→ EXERCISE REQUIREMENTS
From the line containing "Task: Open Firefox from the top panel" onward, retype each line of the entries below exactly, last line included.

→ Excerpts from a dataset
-----

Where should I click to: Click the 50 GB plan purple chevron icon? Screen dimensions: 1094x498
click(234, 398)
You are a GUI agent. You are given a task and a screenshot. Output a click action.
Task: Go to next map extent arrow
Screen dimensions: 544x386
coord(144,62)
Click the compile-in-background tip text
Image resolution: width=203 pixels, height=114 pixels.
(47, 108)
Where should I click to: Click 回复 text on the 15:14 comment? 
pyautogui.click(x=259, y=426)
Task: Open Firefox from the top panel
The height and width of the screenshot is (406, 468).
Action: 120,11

-----

→ TASK OUTPUT
Task: Open Firefox from the top panel
The height and width of the screenshot is (406, 468).
Action: 120,11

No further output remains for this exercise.